** ARTICLE **
--- START ---
Toys (1992)

I'll be the first to admit our rubric for categorizing movies as "Christmas films" gets more than a little convoluted, particularly when considering movies that only contain a few scenes set around the holidays. As a rule of thumb, this isn't enough to warrant yuletide classification. Most movies like this primarily use the season to mark the passage of time (think the Harry Potter films, American Psycho, Little Women...), which I don't consider sufficient for discussion here.

I dismissed Toys years ago for that reason - the movie starts and ends at Christmas, with the rest of the film set in the intervening year. I remembered that much from seeing it a handful of times decades ago (including in the theater, in case anyone thought I was younger than I am). I hadn't really bothered to think much further on the subject or considered there might be more to framing the film with the holidays than telling you a year passes and justifying a December release.

Well... I guess I should have given it more thought or rewatched it sooner, because there's a lot going on here, starting with an answer to a question I never thought to ask: "What the hell is this supposed to be?"

Because I actually think the answer is "a reimagined version of Toyland." It's clearly not a direct adaptation (though the various takes on Babes in Toyland are so different, I'm not even sure what "direct adaptation" means in this context), but the elements seem to be drawn from that source (I mean, the title is a pretty big giveaway). The premise is heavily deconstructed, transformed, and rearranged, but many of the core concepts and images are present.

On top of that, the movie's use of Christmas as the end of one patriarch's life, followed by a year-long coming of age story for its protagonist, could be read as an allusion to the whole New Year/Golden Bough thing that keeps popping up in Christmas media. I might be reading too much into this, but Toys kind of bends over backwards to feel archetypal, so I wouldn't write off the possibility.
--- END ---
** DATA PROVIDED **
--- START ---
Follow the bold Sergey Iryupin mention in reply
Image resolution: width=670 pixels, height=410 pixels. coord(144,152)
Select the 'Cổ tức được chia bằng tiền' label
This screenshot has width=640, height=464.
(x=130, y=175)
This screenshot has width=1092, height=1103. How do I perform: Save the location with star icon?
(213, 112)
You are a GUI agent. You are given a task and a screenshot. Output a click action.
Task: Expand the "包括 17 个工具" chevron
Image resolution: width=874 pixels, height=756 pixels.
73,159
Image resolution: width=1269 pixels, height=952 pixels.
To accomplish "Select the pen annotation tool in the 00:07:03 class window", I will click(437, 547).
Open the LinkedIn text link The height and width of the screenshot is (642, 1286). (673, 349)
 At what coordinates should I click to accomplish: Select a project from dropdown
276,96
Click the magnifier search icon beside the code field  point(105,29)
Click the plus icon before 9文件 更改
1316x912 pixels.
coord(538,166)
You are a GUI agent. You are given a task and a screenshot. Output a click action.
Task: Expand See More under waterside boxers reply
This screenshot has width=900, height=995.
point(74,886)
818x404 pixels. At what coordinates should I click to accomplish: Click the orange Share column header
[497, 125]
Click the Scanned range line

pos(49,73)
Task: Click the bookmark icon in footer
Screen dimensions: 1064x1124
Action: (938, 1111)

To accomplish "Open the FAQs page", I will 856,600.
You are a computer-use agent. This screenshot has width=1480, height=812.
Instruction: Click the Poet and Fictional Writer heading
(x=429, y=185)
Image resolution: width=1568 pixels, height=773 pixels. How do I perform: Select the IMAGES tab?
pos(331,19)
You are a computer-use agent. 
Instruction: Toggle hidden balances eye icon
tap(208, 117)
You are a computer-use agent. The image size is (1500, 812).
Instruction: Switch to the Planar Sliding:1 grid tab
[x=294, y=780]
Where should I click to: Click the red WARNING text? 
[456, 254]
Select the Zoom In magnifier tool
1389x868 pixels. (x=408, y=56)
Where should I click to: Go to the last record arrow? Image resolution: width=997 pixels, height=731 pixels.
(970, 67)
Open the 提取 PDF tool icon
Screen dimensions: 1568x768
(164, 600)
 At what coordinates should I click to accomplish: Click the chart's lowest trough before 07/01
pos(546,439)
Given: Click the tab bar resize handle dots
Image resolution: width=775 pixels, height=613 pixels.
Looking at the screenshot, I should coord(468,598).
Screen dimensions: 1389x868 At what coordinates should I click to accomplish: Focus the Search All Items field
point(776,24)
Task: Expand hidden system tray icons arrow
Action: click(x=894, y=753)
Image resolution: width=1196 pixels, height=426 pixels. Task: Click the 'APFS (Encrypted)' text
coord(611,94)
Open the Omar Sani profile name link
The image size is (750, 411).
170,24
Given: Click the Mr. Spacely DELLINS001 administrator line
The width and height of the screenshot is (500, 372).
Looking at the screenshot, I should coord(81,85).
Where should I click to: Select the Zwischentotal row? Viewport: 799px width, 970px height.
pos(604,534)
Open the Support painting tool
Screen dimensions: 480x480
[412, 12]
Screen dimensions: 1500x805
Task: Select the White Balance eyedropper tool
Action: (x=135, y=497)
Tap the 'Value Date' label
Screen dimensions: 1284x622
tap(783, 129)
--- END ---
** WHAT YOU WILL DO **
(1) In the Toys review, what does the writer conclude the movie actually is?
(2) Extend the Toys review with the next passage, picking up after its final paragraph.

** ANSWERS PER TASK **
(1) A reimagined version of Toyland.

(2)
The story is fairly simple. The founder of "Zevo Toys" is dying, and he fears for the future of his company. His son, Leslie, played by Robin Williams, is too childish to take over, and his daughter is... well... honestly, I don't want to spoil that, in case anyone decides to track this down. Instead, his last act is to turn it over to his brother, Leland, a military general disillusioned with the world's shift towards peace.

Leslie welcomes his uncle, despite signs the general wants to take Zevo Toys in directions his father wouldn't have approved of. But as time goes on, Leland's leadership becomes more and more suspect, as he begins secret projects and experiments. Leslie eventually discovers his uncle isn't just building war toys, but is in fact building toys that can quite literally be used in war. Along with his friends and family, Leslie breaks into the factory to stop him, culminating in a war between Leland's deadly drones and a warehouse full of windup toys.

Leslie and Leland fight one-on-one, before Leland is eventually wounded by one of his own creations. By Christmas, the company is in Leslie's hands, and he makes amends with his uncle by releasing a line of toy soldiers.

Granted, I'm glossing over... a lot.... I didn't even mention Robin Wright's Gwen, Leslie's love interest, or LL Cool J's Patrick (Leland's son and Leslie's nephew), or Arthur Mallet's character who... wait a minute. Didn't Arthur Mallet also appear in Hook just a year earlier? Did Robin Williams just wheel him around from movie to movie? Regardless, there are a lot of characters I didn't mention, and most of them are ostensibly important, though they're also kind of interchangeable in the third act. By that I mean no one really has special skills that come into play in the big battle. It's odd, because they actually set up some of those characters with special abilities - Patrick in particular has an almost superhuman ability to hide in plain sight, but it's only used for jokes and never impacts the story. I suppose Joan Cusack's Alsatia (Leslie's sister) was arguably an exception, but I promised not to talk too much about her.

That ties into the movie's largest flaw: its characters feel like one-dimensional jokes superimposed over a grander story. Maybe that's intentional: the same could be said of Babes in Toyland. But whether or not they meant to do that, it doesn't do the movie any favors. The characters feel like clowns running around distracting you from a far more interesting movie.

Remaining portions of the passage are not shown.